Written by Isabel del Castillo (COO)
What is Artificial Intelligence?
Artificial Intelligence (AI) refers to the ability of machines or computer systems to exhibit human-like intelligence. This interdisciplinary field combines computer science, data science, neuroscience, and other related disciplines with the goal of creating systems capable of performing tasks that have traditionally been performed by human intelligence.
AI aims to develop algorithms and models that enable computers to process information, learn from it, make decisions, solve problems, and communicate with each other. These systems perform specific tasks such as speech recognition, image recognition, language translation, medical diagnosis, autonomous driving, among many other applications. Additionally, artificial intelligence can also involve techniques such as natural language processing, computer vision, and robotics.
There are different approaches within artificial intelligence, such as machine learning, which is based on training models with data to make predictions or decisions. Another approach is symbolic artificial intelligence, which uses logical rules and symbolic representations for reasoning and decision-making.
Artificial intelligence has experienced significant advancements in recent years, thanks to improvements in processing power, the availability of large amounts of data, and algorithmic advances. Although AI systems can efficiently perform specific tasks, they still face challenges in areas such as understanding context, abstract reasoning, and creativity. Research and development in the field of artificial intelligence continue to advance in the pursuit of achieving smarter and more sophisticated systems.
How is Artificial Intelligence applied in space?
AI plays a crucial role in space exploration and research, enhancing our understanding of the universe and advancing space technology. Some applications of AI in the field of space include:
- Planetary exploration: AI systems are used to analyse and process large amounts of data collected by space missions, such as images and scientific measurements. With their advanced capabilities, these systems effectively identify scientific targets of interest and provide valuable assistance in research endeavors.
- Space navigation: AI is utilized to develop autonomous navigation systems for spacecraft, probes, and rovers. By analysing real-time data, adjusting trajectories, and making decisions about space maneuvers to avoid obstacles and optimize mission efficiency, these systems showcase their ability to enhance space exploration.
- Recognition and classification of celestial objects: AI systems can process astronomical images to identify and classify celestial objects such as stars, galaxies, and asteroids.
- Prediction and monitoring of space conditions: AI is employed to analyse data from telescopes and space satellites and predict space conditions, such as space weather, solar activity, and geomagnetic storms. These predictions are important for protecting Earth and space infrastructures, such as communication satellites.
- Space communication and networks: AI is applied in the development of more efficient and reliable space communication systems. AI systems can help optimise communication routes, manage bandwidth, and enhance the security of space networks.
- Assistance in manned missions: AI systems can provide real-time information, perform medical diagnostics, and assist in decision-making during critical situations.
How is AI applied onboard?
The application of onboard artificial intelligence (AI) refers to the implementation of AI systems directly on the spacecraft processing systems, rather than relying on ground segment connection or external resources. By applying AI onboard, several advantages can be achieved, such as reduced latency, improved privacy and data security, and the ability to perform tasks in environments with limited or no connectivity.
Examples in which AI is applied onboard are:
- Image processing and computer vision: Onboard AI systems can perform real-time image processing and computer vision tasks such as natural disaster monitoring, object detection, and real-time image analysis.

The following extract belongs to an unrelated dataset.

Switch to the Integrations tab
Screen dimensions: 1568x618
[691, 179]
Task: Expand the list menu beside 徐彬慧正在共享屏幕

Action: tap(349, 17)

- Autonomous navigation systems that allow spacecraft to navigate and adjust their trajectories without constant human intervention.
- Intelligent robotics systems that assist astronauts in space missions, performing tasks such as maintenance, repairs, and experiments.
- AI-powered onboard systems that monitor and manage spacecraft operations, optimising power usage, thermal control, and communication systems.
- Natural language processing algorithms that enable voice-controlled interfaces for astronauts to interact with onboard systems and receive real-time information and guidance.
- Decision-making algorithms that help spacecraft adjust their operations in response to changing conditions, such as solar flares or space debris.
- Deep learning algorithms that process and analyse images and data gathered by planetary rovers, assisting in the exploration of other celestial bodies.
- AI systems that aid in the planning and execution of complex space missions, taking into account various constraints and optimising resource allocation.
What are the challenges for onboard artificial intelligence?
There are several challenges for implementing onboard AI:
- Limited computational resources: Onboard AI systems often operate on devices with limited computing power, such as edge devices or embedded systems. This poses challenges in running complex AI algorithms and models that require significant computational resources. Optimising AI algorithms to work efficiently within these constraints is a challenge.
- Power consumption: AI algorithms, especially deep learning models, can be computationally intensive and consume significant power. Onboard systems often have limited power sources which require efficient power management strategies to ensure optimal performance without quickly draining the power source.
Real-time processing: Many applications of onboard AI require real-time or near-real-time data processing. The challenge lies in developing AI algorithms and models that can operate within strict latency requirements and make timely decisions within the available processing time.